Like a PP I rarely see any of these behaviours . I was in John Lewis this morning and then Waitrose, the only person I saw not wearing a mask was a member of staff with an exemption lanyard . People queued quietly and on the spots for the checkout and everyone was very nicely nicely about looking at presents etc standing back for people waiting their turn . Then went into small local town to pick up an order, same again .

We are in an area with very low cases roughly 50:100,000 and in some parts of the county even lower , it does beg the question have we got lower cases because people in this area have been keeping to the rules?

1dayatatime · 07/12/2020 23:35

Refractory
So 60,000 plus deaths and all the people who have survived being in a coma for months only to have serious long term health issues is acceptable then?

Should it really just be a case of survival of the fittest just so that people are not inconvenienced? confused

I can see that you've resorted to the usual rhetoric (it's fine for people to die, then, is it) to make people feel guilty about desiring normalcy, it's really quite normal for 60,000 elderly and infirm people to die in the UK every year (quite a lot more, actually); or even not so elderly but infirm people to die, or fall into a coma. That's just life for you, people catch viruses and die.

So yes it's 'acceptable'.
The figures are only that low because we made laws and forced stupid people to follow them. If you didn't understand that the last 100 times it was explained you never will now so just stop trying and just obey the laws.
^
+++++++
^
But there is no way of proving one way or the other if the rules did or did not make any significant difference. You could equally argue that if Vit D tablets had been widely distributed then the deaths would be halved or if there were no restrictions then deaths would be in the millions etc etc. The fact is there is no way of knowing what would or would not have happened if different rules were followed, especially as there is no consensus even in the scientific community on what the best measures are.
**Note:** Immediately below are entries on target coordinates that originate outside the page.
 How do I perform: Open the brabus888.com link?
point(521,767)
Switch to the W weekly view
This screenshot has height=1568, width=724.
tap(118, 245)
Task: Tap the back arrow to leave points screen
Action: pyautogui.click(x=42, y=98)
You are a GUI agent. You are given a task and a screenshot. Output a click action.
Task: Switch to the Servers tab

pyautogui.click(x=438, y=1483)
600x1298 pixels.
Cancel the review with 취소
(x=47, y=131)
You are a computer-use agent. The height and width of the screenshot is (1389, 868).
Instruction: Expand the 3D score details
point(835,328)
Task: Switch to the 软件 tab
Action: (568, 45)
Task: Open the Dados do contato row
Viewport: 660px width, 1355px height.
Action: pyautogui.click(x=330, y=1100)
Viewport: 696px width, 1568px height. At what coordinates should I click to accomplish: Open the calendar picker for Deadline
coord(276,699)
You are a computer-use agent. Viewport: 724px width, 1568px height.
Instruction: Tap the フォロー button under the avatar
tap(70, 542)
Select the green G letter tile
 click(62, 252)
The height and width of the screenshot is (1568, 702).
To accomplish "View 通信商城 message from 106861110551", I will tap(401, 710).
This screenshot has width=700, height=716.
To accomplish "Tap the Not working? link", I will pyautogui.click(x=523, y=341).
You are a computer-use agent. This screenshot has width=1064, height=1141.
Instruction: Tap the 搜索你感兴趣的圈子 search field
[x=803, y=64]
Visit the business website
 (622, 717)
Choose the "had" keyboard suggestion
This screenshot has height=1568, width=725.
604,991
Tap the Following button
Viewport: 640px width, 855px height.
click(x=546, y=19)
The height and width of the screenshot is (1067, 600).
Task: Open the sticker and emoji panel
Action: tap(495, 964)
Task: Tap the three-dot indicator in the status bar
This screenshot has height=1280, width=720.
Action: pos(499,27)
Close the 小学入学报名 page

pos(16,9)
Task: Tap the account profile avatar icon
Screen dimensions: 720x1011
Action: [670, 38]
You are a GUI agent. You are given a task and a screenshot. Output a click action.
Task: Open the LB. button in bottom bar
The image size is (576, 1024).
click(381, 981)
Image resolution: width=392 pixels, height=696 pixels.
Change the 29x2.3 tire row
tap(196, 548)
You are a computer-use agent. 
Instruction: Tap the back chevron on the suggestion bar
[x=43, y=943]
Quaagars · 08/12/2020 01:03

@prunetang

Because otherwise you will drive yourself mad stressing about what others are, or are not doing
You can only control what you do and how you behave

That's exactly how I see it.
I was stood in the supermarket queue the other day (mask on) and someone behind me was clearly oblivious to the markers on the floor as to where should stand and was literally right behind me.
Admit it felt a bit weird, not used to it now lol but let it slide.
I can't control other people's behaviour, only my own so I'll just have to carry on being sensible and being me as much as I can and not stress over others reactions.